Il cane, un esemplare docile e molto comprensivo dal manto candido e dai 30 chili di peso, da quasi un anno presta servizio per gli studenti disabili della scuola Laura Lanza. Un’iniziativa incoraggiata dal preside Giampiero Finocchiaro, il quale ha pensato che la presenza di un amico a quattro zampe potesse rendere più facile la vita in aula e l’apprendimento per molti bambini con difficoltà. Così, grazie all’addestratrice Marianna Raneri, Light ha iniziato a farsi largo tra i corridoi della scuola. Ed è stato subito un successo.

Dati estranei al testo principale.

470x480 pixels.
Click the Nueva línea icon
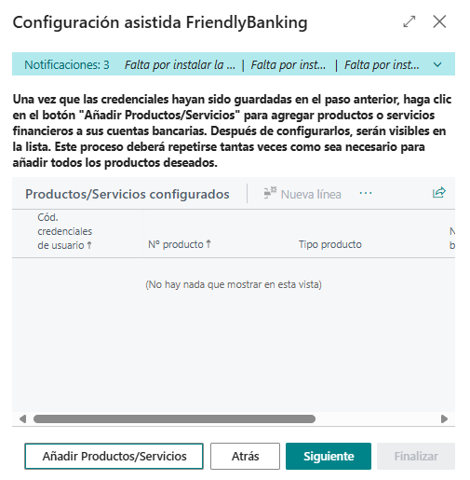270,193
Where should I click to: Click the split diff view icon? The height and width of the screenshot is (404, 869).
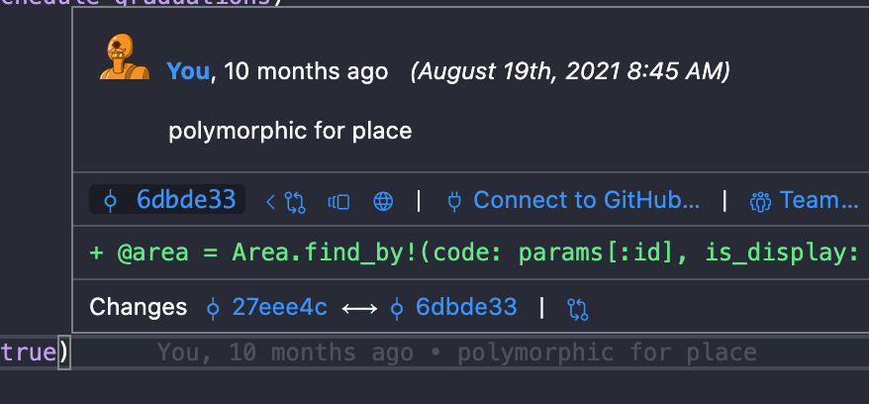coord(338,202)
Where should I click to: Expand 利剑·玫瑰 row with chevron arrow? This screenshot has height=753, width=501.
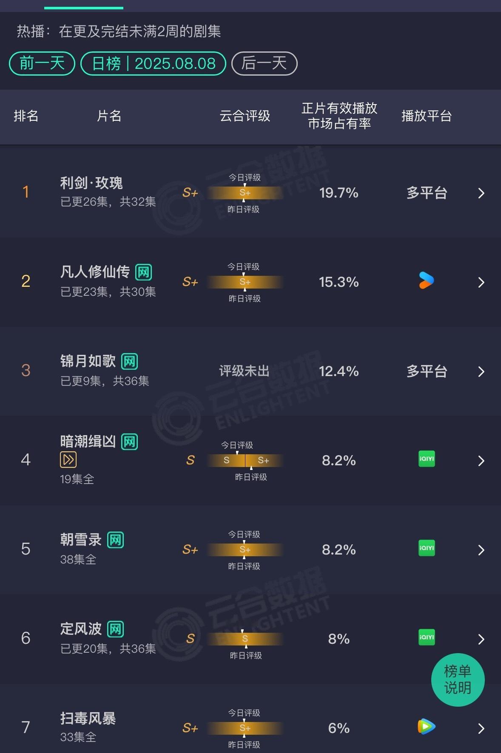[481, 193]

I primi e stupefacenti risultati si sono ravvisati in Franco, un ragazzino di 13 anni soprannominato “l’irrequieto” perché sempre molto agitato. Giunto Light nella sua vita, però, qualcosa è cambiato: Franco ha imparato a parlare con un tono di voce normale, a controllare al meglio i suoi movimenti, a ritrovare la serenità. Un’intuizione geniale, che ha trovato conferma nella pratica: impegnare il bambino nel disciplinare il cane affinché, di conseguenza, potesse disciplinare anche se stesso. E non è tutto, non solo perché il ragazzo sembrerebbe davvero rinato, ma è diventato anche il singolare coach per Francesca.

Light e Francesca

Light e Francesca, Corriere della Sera

Quella di Light è una sorta di pet-therapy a staffetta, affinché tutti gli studenti bisognosi possano approfittarne e migliorare. Così, dopo il successo di Franco, si è pensato di affidare il cane a un alunno costretto in carrozzina, purtroppo venuto a mancare un mese fa. Si è quindi deciso di consegnare il Golden Retriever alla famiglia di Francesca, una bambina di 11 anch’essa sulla sedia rotelle. Un’unione nata da pochi giorni fra i due, ma già in grado di dimostrare un legame forte, forse anche grazie a un nome che si è rivelato proverbiale: Light, infatti, non solo aiuta Francesca accendendole la luce di casa, ma ne è diventato gli occhi. Può gestire la TV, lo stereo, sorreggerne gli arti al bisogno, proteggerne la stessa sedia a rotelle, il tutto per ridonare alla piccola proprietaria gioia e autonomia. Merito della valida addestratrice, ma anche dell’impegno di Franco prima di passarne il testimone.